- Directions
Quote the entries below word for word, starting with the line that contains "This screenshot has" and going on through the end of the entries. Leave the pictures out of your answer.

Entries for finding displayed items
_ _ _ _

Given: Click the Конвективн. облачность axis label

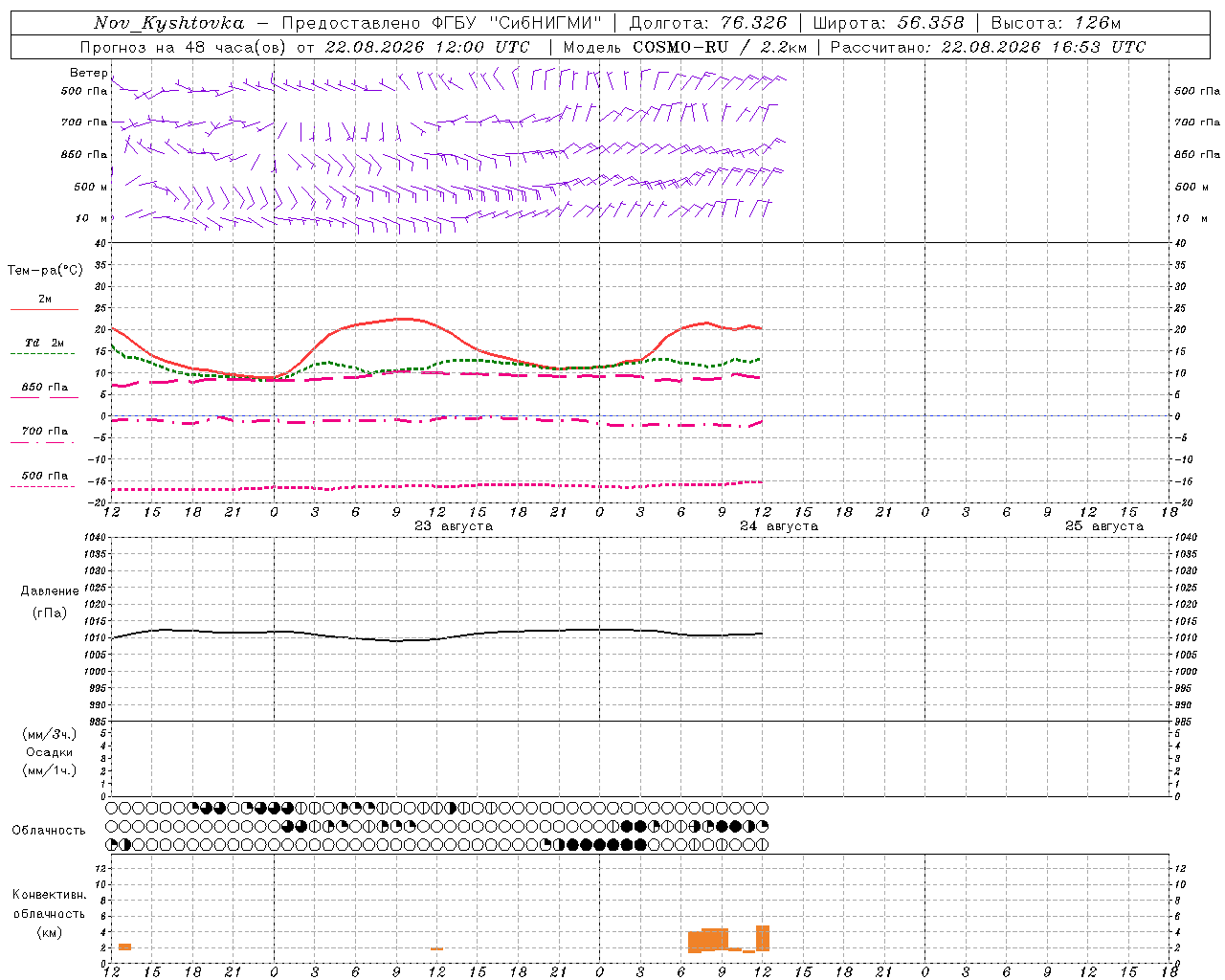Looking at the screenshot, I should pos(49,913).
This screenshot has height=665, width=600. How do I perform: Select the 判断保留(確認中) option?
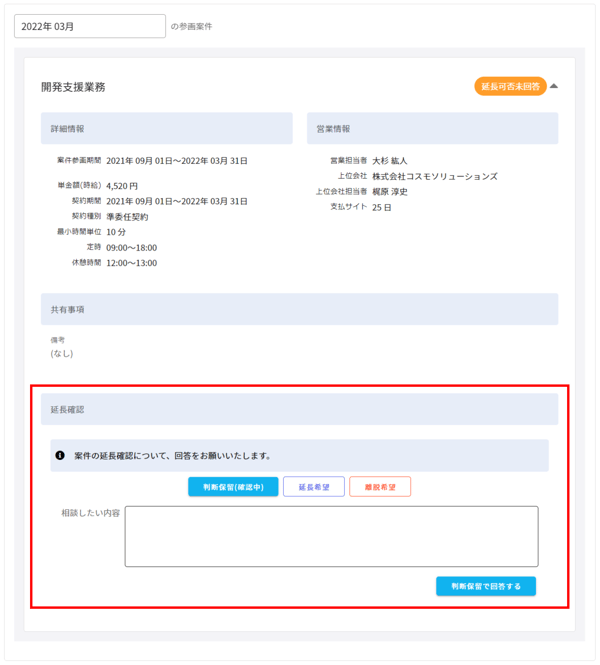[x=233, y=487]
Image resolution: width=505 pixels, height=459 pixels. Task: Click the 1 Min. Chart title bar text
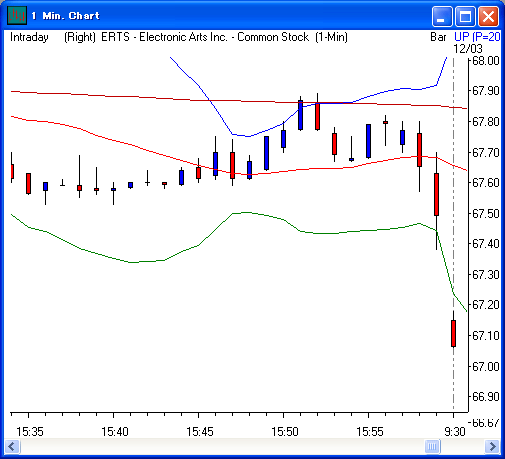pos(66,16)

_ _ _ _

- Task result
This screenshot has height=665, width=600. How do I perform: Select the 判断保留(確認中) option?
[x=233, y=487]
Image resolution: width=505 pixels, height=459 pixels. Task: Click the 1 Min. Chart title bar text
pos(66,16)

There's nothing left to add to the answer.